Testing the concrete is tricky because a failure could be truly catastrophic, unlike a failure of self-healing asphalt. Still, Schlangen says his team has already applied the concrete to some small structures, though they’re still tinkering with the material. Concrete regulations are pretty strict in Europe and America, but countries with more lax regulations — like China, Japan, and Korea — have expressed interest in the material.
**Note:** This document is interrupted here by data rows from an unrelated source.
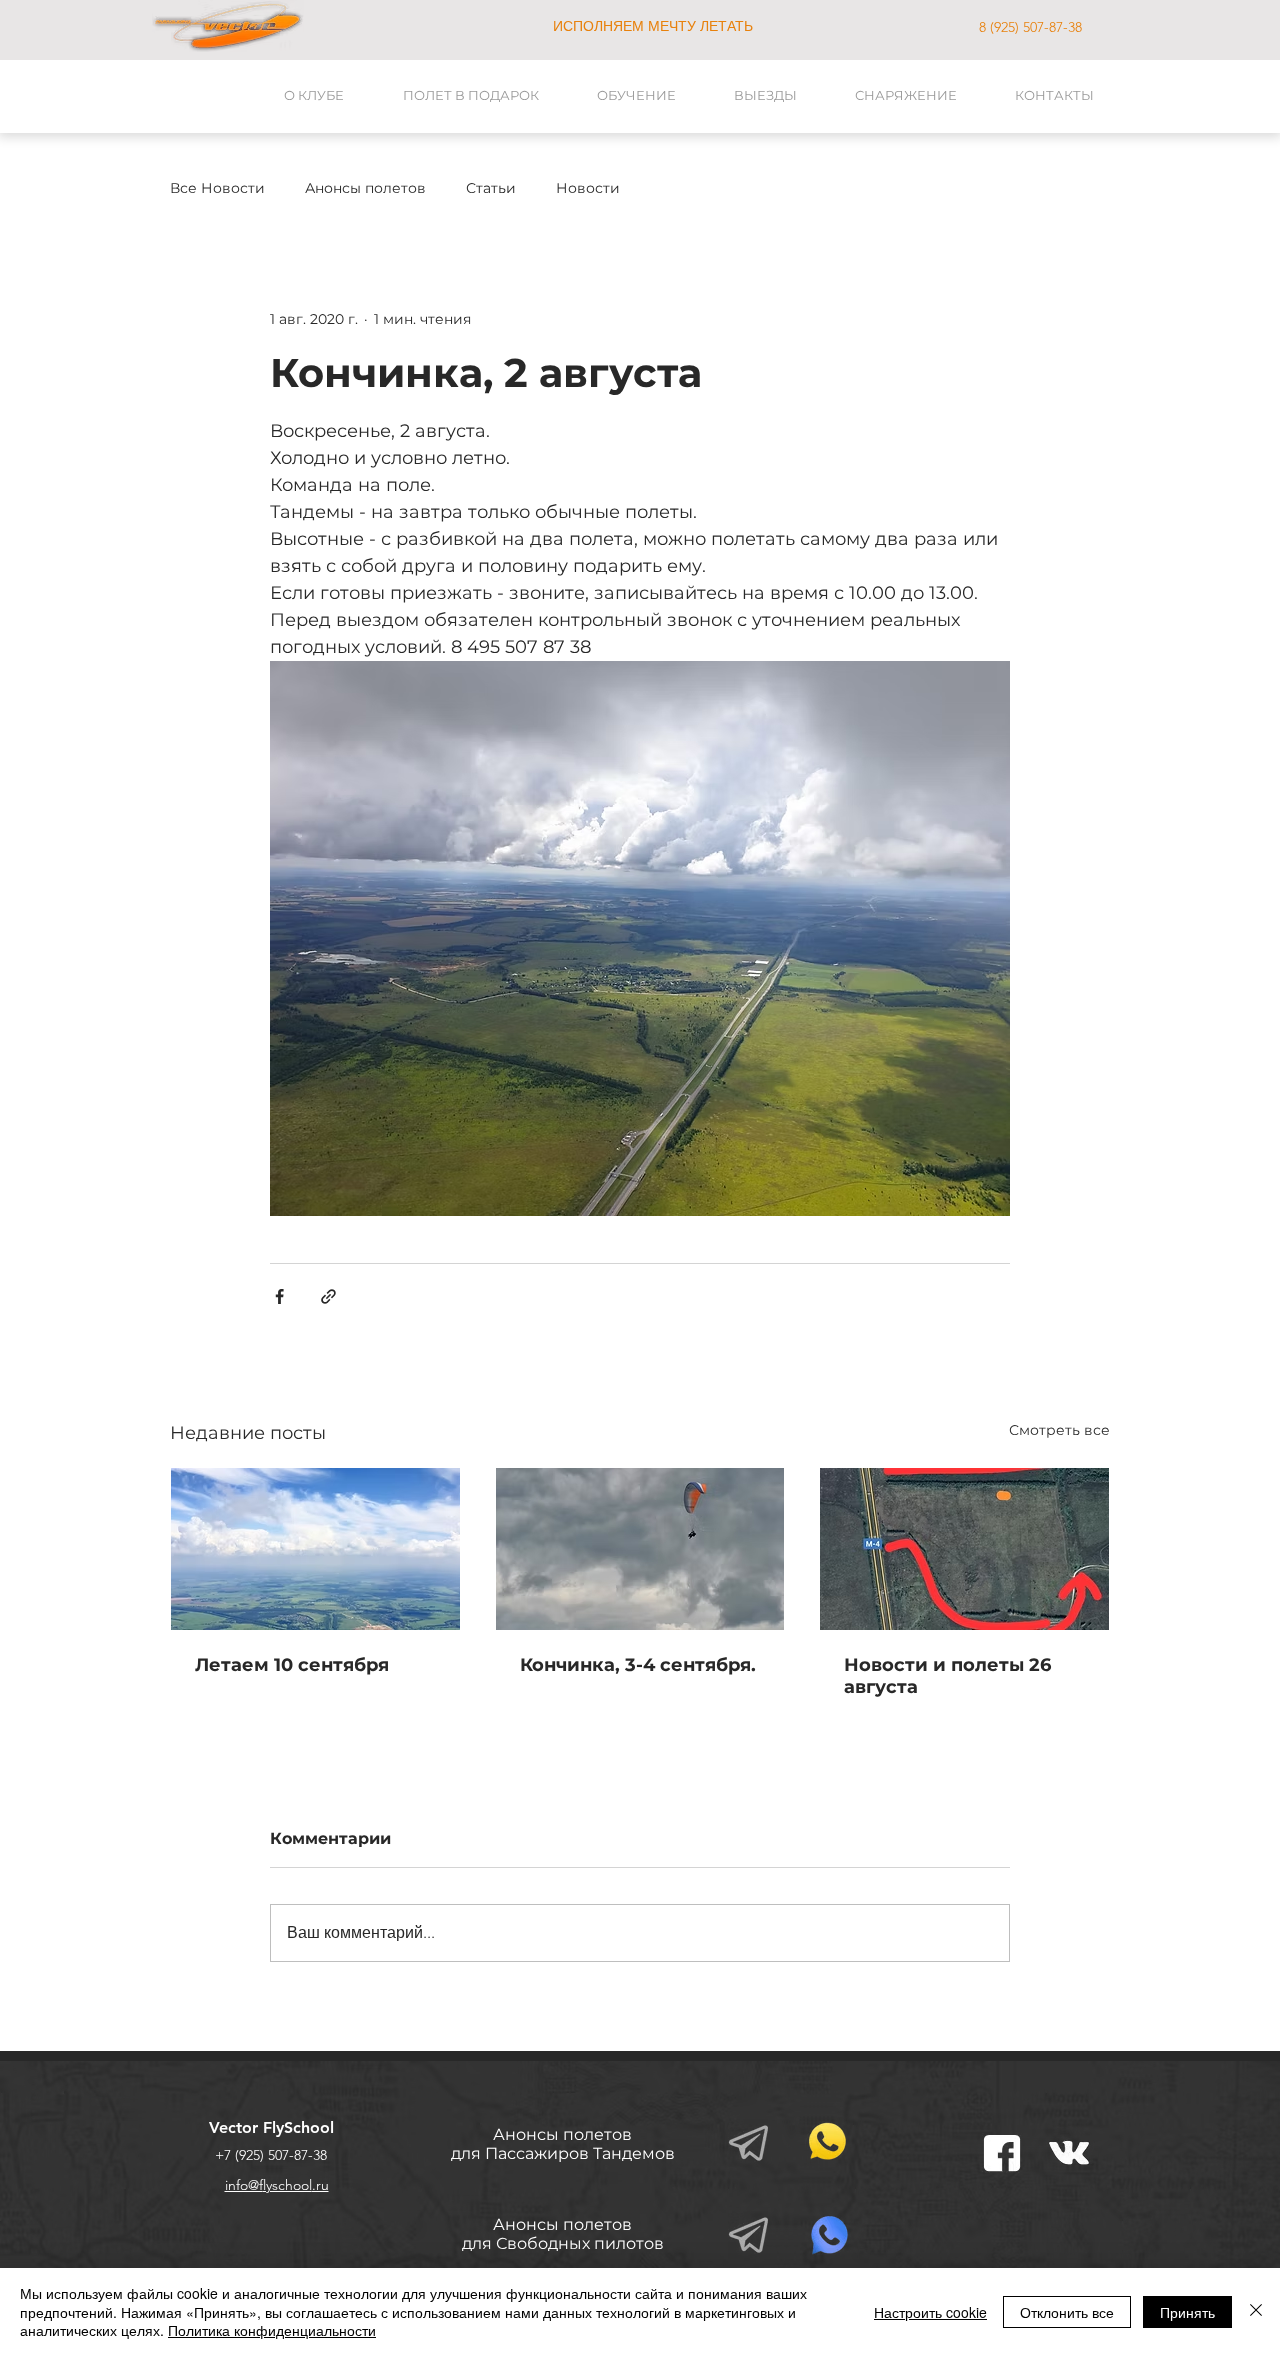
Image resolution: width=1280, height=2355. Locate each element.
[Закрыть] (1256, 2311)
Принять (1187, 2312)
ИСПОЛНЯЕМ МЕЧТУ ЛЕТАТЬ (653, 26)
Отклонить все (1067, 2312)
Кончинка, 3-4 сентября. (638, 1665)
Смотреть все (1059, 1430)
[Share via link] (328, 1296)
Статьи (491, 188)
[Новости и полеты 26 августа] (964, 1549)
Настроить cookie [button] (930, 2312)
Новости (588, 188)
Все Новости (217, 188)
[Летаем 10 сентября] (315, 1549)
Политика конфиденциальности (272, 2330)
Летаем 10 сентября (292, 1665)
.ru (320, 2185)
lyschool (287, 2185)
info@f (244, 2185)
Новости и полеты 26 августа (947, 1676)
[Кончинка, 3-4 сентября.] (640, 1549)
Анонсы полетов (365, 188)
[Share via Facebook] (279, 1296)
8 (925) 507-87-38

So what’s keeping us back?

There’s the rate of scientific progress, of course, and also politics. It’s good that infrastructure is one of the few issues that has attracted support from both Democrats and Republicans. Problem is, our biggest infrastructure investments were in the 1950s and 1960s and we’ve been neglecting a lot of the infrastructure ever since, says Harvard Business School professor Rosabeth Moss Kanter, who is author of MOVE: Putting America’s Infrastructure Back in the Lead. Nowadays, it’s a lot easier to build something new and exciting than it is to get people pumped up about maintaining something.

But attitudes toward new materials are part of it, too, says Rider Foley, an engineering professor at the University of Virginia. He’s studied innovation in the construction industry, especially as it applies to nanomaterial innovations like self-cleaning windows, or steel coatings that resist rust. “The construction industry specifically is lagging behind some of the early predictions and forecasts” of when it would adopt these new materials, he says. Many in the industry are averse to risk and they have faith in materials as they are. “There’s all this materials testing that has gone on with concrete for 50 to 75 years,” says Foley. “There’s types of integrity testing and stress testing and loading and all of that, and that’s a body of knowledge that civil engineers have confidence in.” When it comes to these new materials, there’s not a high volume of manufacturing, so the cost is still high, and “it’s hard for them to kind of see some of the advantages of changing the design like this.” But with the country’s infrastructure in disrepair, and no real plan in sight, we need every bit of help from science we can get.